## PROVIDED TEXT
# Graph of Fibonacci Numbers in the Complex Plane

I'm going to make a better version with smaller line segments.

Edit: Higher quality version:

Oh and I just made an even higher quality one:

More precise version of the last one: (you will probably have to zoom in to see it)

To make this, I loaded the Bignums library, and did this:

The (fib n) block's definition is this, Binet's Formula:

And the (sqrt 5) block's definition is this: I love Bignums.

You mean "I love the Scheme numeric tower." (This matters because JS now has native bignums, but not exact rationals or complex numbers, and we're going to have to talk Jens out of thinking we no longer need the library.)

I love that little loop-the-loop right around x=1. :~)

PS I still don't know what it means to have an exact sqrt(5), which is impossible. You can get an exact representation of a rational number that's pretty near sqrt(5), but it's not exactly sqrt(5). That call to EXACT should report an error, imho.

## TASK TO CARRY OUT
Write out the entire post about graphing Fibonacci numbers in the complex plane, word for word. You won't need the listing that comes next.

## DATA SECTION
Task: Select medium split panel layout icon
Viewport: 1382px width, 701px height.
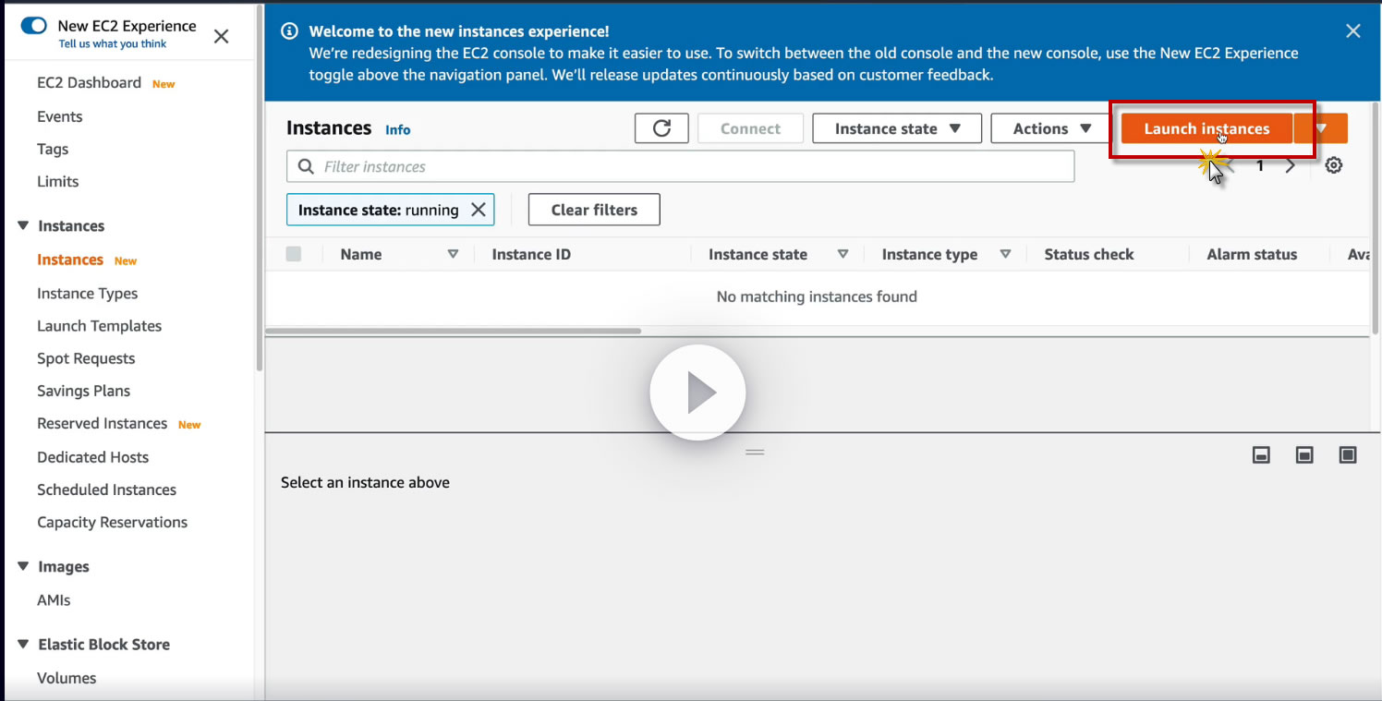Action: click(1304, 454)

## TASK ANSWER
# Graph of Fibonacci Numbers in the Complex Plane

I'm going to make a better version with smaller line segments.

Edit: Higher quality version:

Oh and I just made an even higher quality one:

More precise version of the last one: (you will probably have to zoom in to see it)

To make this, I loaded the Bignums library, and did this:

The (fib n) block's definition is this, Binet's Formula:

And the (sqrt 5) block's definition is this: I love Bignums.

You mean "I love the Scheme numeric tower." (This matters because JS now has native bignums, but not exact rationals or complex numbers, and we're going to have to talk Jens out of thinking we no longer need the library.)

I love that little loop-the-loop right around x=1. :~)

PS I still don't know what it means to have an exact sqrt(5), which is impossible. You can get an exact representation of a rational number that's pretty near sqrt(5), but it's not exactly sqrt(5). That call to EXACT should report an error, imho.